Директор пригласил нас к обеду, но мы собрали вещи и с попутной машиной укатили в райцентр. Там мы зашли проститься с секретарем райкома («Воробьевского райкома не забуду никогда»). По его лицу было видно, что он скатился в захолустный городок откуда-то сверху. Ему мы решились рассказать про землянку и спросили, нельзя ли что сделать. Он развел руками... Не отвечая на вопрос, он спросил, много ли бродит нищих по Воронежу. Их было уже меньше, чем в тридцать четвертом, когда мы туда приехали. Обозы же с раскулаченными как будто исчезли к тридцать третьему. «Значит, идет на убыль», — сказал секретарь и прибавил, что нищие, бродячие и те, что в землянках, еще легко отделались («Лес рубят — щепки летят»). С его стороны такие слова были неслыханной смелостью. При незнакомых людях он произнес крамольную фразу, за которую можно было угодить на десять лет. Секретарь, конечно, приложил руку к «великой аграрной революции сверху», но нам показалось, что он делал это без энтузиазма. Допускаю, что мы приписывали ему свои чувства, потому что у него было интеллигентное лицо. У директора морда была хамская — животное, пляшущее на крыше. Мы простились и укатили на грузовике, с которым нас сосватал секретарь.

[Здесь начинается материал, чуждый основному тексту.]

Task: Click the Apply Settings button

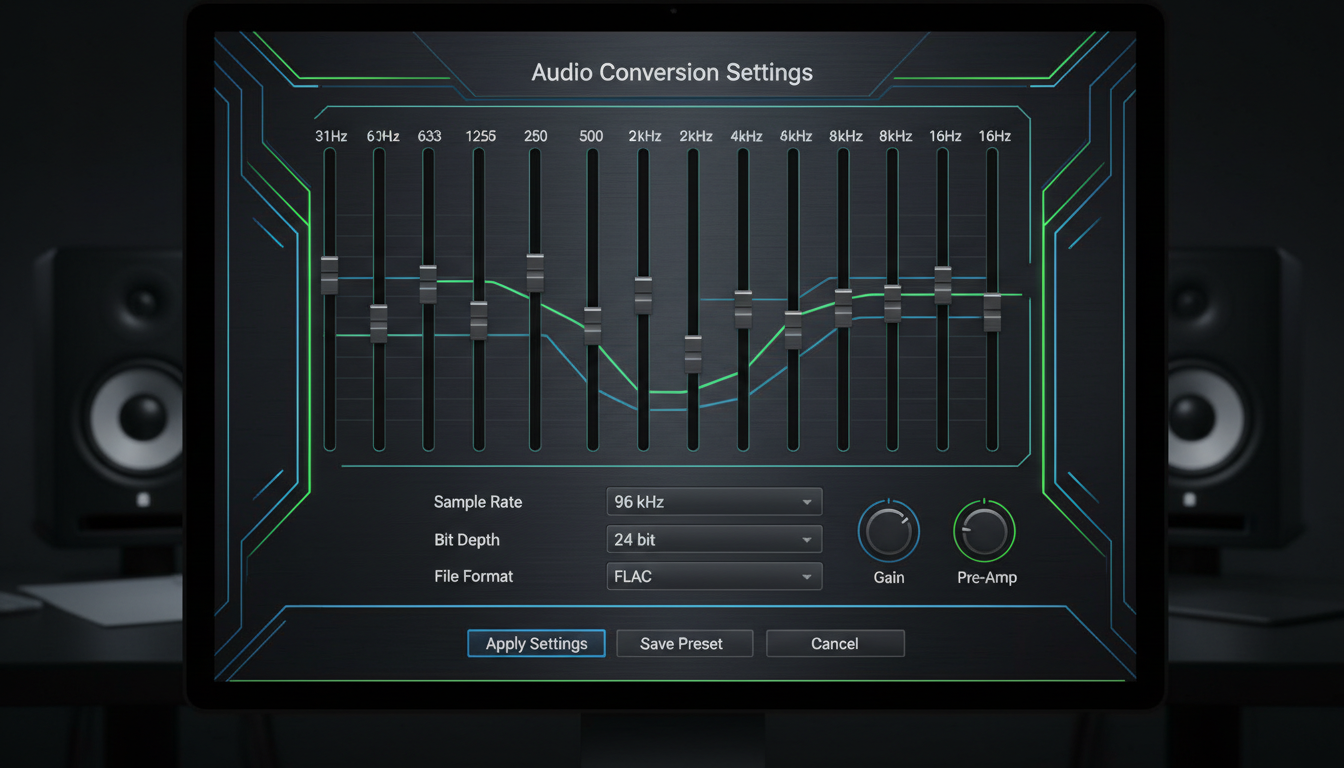Action: pyautogui.click(x=536, y=643)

Дела прошлые, но как отражаются на потомках преступления отцов и дедов?.. Нас возмутил поганец директор, весь день упивавшийся квасом, и порадовал секретарь, обронивший случайную, хотя и крамольную фразу, а по существу, все, включая нас, умыли руки. Пытался оправдаться только директор — после пляски на крыше шевельнулся червячок, в который превратилась совесть. Я и не оправдываюсь — видела и проглотила. И не то еще видела и взвыла, да так, чтобы никто не слышал, только когда забрали Мандельштама. Свиное рыло, директор, оказался лучшим из всех — в течение полувека делаются худшие дела без малейшей попытки самооправдания, а свидетели молчат. Как только не отсох язык от молчания! Впрочем, он и не думал отсохнуть даже у тех, кто не молчал, а восхвалял все преступления. Нам предстоят еще полвека молчания и бесстыдных восхвалений, потому что говорить не только опасно, но и бессмысленно: «...наши речи за десять шагов не слышны». Через сто лет язык, наверное, отсохнет. Научились молчать, научатся обходиться без языка. У нас ценятся и нужны «рабы, чтобы молчать».

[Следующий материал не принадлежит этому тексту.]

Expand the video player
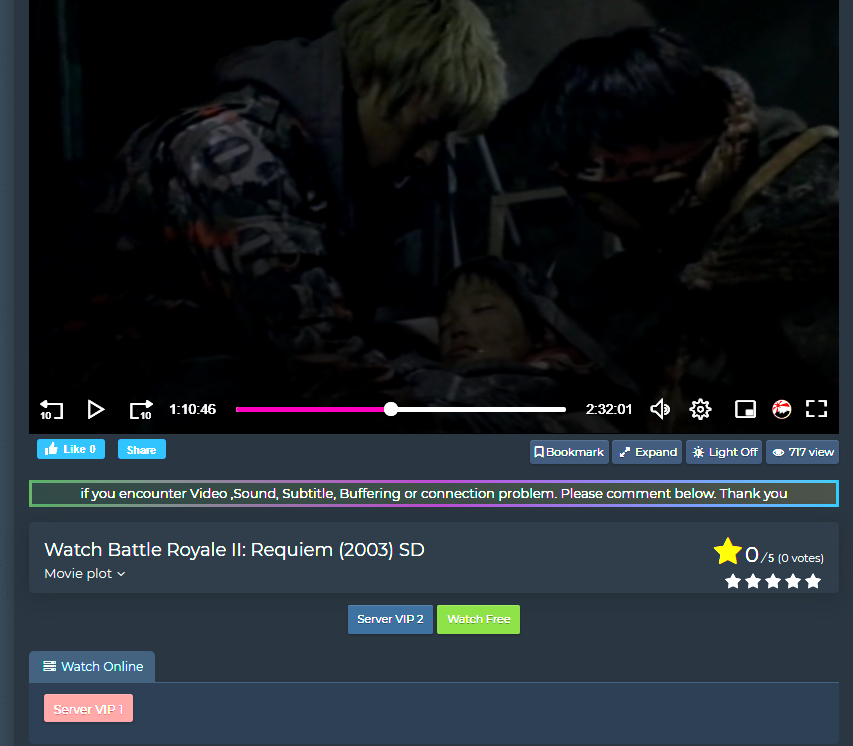 (647, 452)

Как начались бредовая ложь и молчание? Все произошло по Сергею Булгакову, который написал, что своеволец, теряя чувство реальности, непрерывно взвинчивает себя мыслью, что ему все доступно и он все может. Красивые ведь мы себе задачи ставили: переделать природу, общество, сознание и физический облик людей, победить смерть, чтобы вознаградить достойных долголетием, и карать оппортунистов, то есть сомневающихся, свинцом. Ради таких целей стоило пожертвовать и заморышем на руках у белосарафанной бабы, и мной, и Мандельштамом. У тех, кого приносили в жертву, осталась одна возможность — матюгнуться в последнюю минуту. Вот почему я ценю мат.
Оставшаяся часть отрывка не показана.